● **Job A**
According to the Sundance festival article below, how many women directors are in the competition?
● **Job B**
Write a continuation of the Sundance festival article below, picking up after its final sentence.
===== Document segment
Sundance skeds four world bows
The 17 dramatic features and 15 documentaries in the competitive categories were announced last week.
Fest programming director Geoffrey Gilmore announced that 84 feature films are scheduled. Of these, 32 are in competition, 24 will be premieres or special screenings, and the remainder are in sidebars.
Gilmore observed that one of the hallmarks of this year's competition crop is the extreme youth of several of the new directors. "I think we have seven or eight filmmakers who are between 23 and 27 years old. There are always a lot of young filmmakers in the festival, but never a body of them so young as there seems to be this year."
Also notable is the presence of 10 women directors in the competition (eight in documentaries, two in fiction), and several strongly "regional" films.
While the competition portion of the festival is strictly limited to American indies, foreign films are welcome in the sidebar and special-screenings sections. And this year they have achieved a profile unprecedented for the festival.
"If there's a place where we can put foreign films that have a sort of spiritual allegiance to American independents, we try to make space for them in the special sections," Gilmore said.
Opening-night attraction in Salt Lake City will be Mike Newell's "Into the West," an American-Irish adventure fable written by Jim Sheridan ("My Left Foot"), starring Gabriel Byrne and Ellen Barkin. Miramax will release it in February.
Park City opener the following night will be Martin Bell's "American Heart" in its U.S. preem. Jeff Bridges and Edward Furlong topline this father-son drama.
Sam Shepard's "Silent Tongue," the writer-actor's second directorial outing, stars Alan Bates, Richard Harris, Dermot Mulroney and River Phoenix.
Other world preems will be Yurek Bogayevicz's "Three of Hearts" with Billy Baldwin, Kelly Lynch and Sherilyn Fenn, and Michael Lessac's "House of Cards" starring Kathleen Turner and Tommy Lee Jones.
==========
===== Data segment
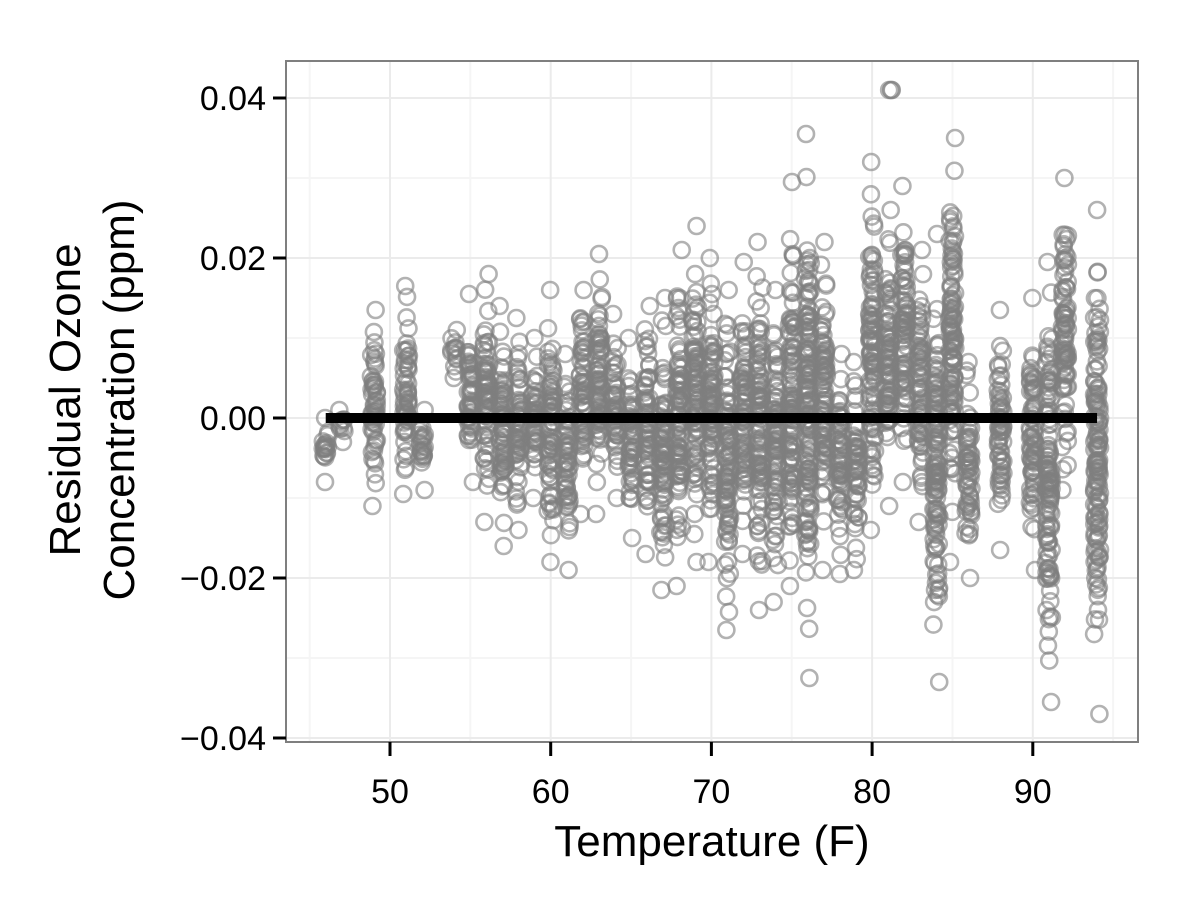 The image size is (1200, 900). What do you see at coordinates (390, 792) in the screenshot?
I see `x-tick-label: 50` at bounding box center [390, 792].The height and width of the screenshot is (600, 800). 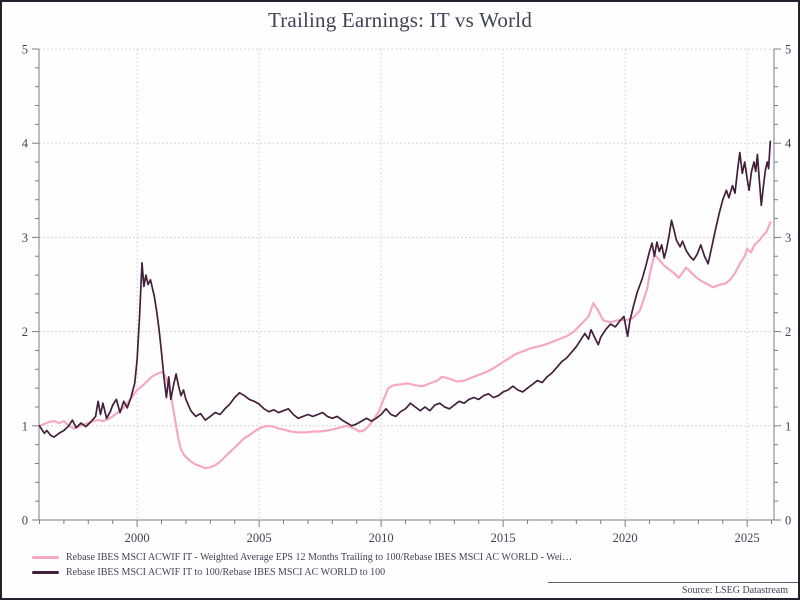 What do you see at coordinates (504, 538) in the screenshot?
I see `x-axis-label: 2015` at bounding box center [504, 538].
==========
● **Output A**
Ten women directors are in the competition, eight in documentaries and two in fiction.

● **Output B**
U.S. premieres include David Jones' reworking of Franz Kafka's "The Trial" from a Harold Pinter script and toplining Kyle MacLachlan, Anthony Hopkins, Jason Robards and Juliet Stevenson; Gillian Armstrong's "The Last Days of Chez Nous" with Lisa Harrow, Bruno Ganz and Kerry Fox; Sally Potter's "Orlando" featuring Tilda Swinton; and Ron Mann's music docu "Twist."
Also in for special screenings will be Guy Maddin's "Careful," Zhang Yimou's "The Story of Qiu Ju" and John Turturro's Cannes prize winner "Mac."
Sidebar screenings will be held of Bob Connolly and Robin Anderson's "Black Harvest," Alison Maclean's "Crush," Leos Carax's "Les Amants du Pont Neuf," Julie Taymor's "Oedipus Rex," Antonio Tibaldi's "On My Own," Arnold Glassman, Todd McCarthy and Stuart Samuels' "Visions of Light: The Art of Cinematography," David Attwood's "Wild West," Rusty Cundieff's "Fear of a Black Hat," Shinya Tsukamoto's "Tetsuo II: Body Hammer," David Parker's "Hercules Returns" and Peter Jackson's "Dead/Alive" (formerly "Brain Dead").
Denzel Washington will receive the second annual Piper-Heidsieck Tribute to Independent Vision. Recognizing "the original voice and vision of a film artist, " tribute will salute the "Malcolm X" star for "having chosen markedly controversial roles and socially conscious films throughout his career."
Kaufman retro
Director Philip Kaufman will be the subject of a career retrospective that will include screenings of eight of his feature films--"Goldstein,""The Great Northfield, Minnesota Raid,""The White Dawn,""Invasion of the Body Snatchers, ""The Wanderers,""The Right Stuff,""The Unbearable Lightness of Being" and "Henry & June."
Fest is serving up three international sidebars. "European Independents" will include Aki Kaurismaki's "La Vie de Boheme," Ana Belen's "How To Be a Woman and Survive," Remy Belvaux, Andre Bonzel and Benoit Poelvoorde's "Man Bites Dog," Arnaud Desplechin's "The Sentinel," Philip Groning's "The Terrorists" and two programs of British shorts called "Arrows of Desire."
"New Hong Kong Cinema" section consists of Clara Law's Locarno Fest prize winner "Autumn Moon," John Woo's "Hard-Boiled," Wong Kar-wai's "Days of Being Wild," Raymond Lee's "Dragon Inn" and Lawrence Ah Mon's "Three Summers."
"The Pan American Highway Revisited" slate of Latin American entries offers up Dana Rotberg's "Angel of Fire," Eliseo Subiela's Montreal Fest prize winner "The Dark Side of the Heart," Fernando E. Solanas' "The Journey," Alfonso Arau's "Like Water, Like Chocolate," Adolfo Aristarain's "A Place in the World" and Patricio Guzman's "The Southern Cross."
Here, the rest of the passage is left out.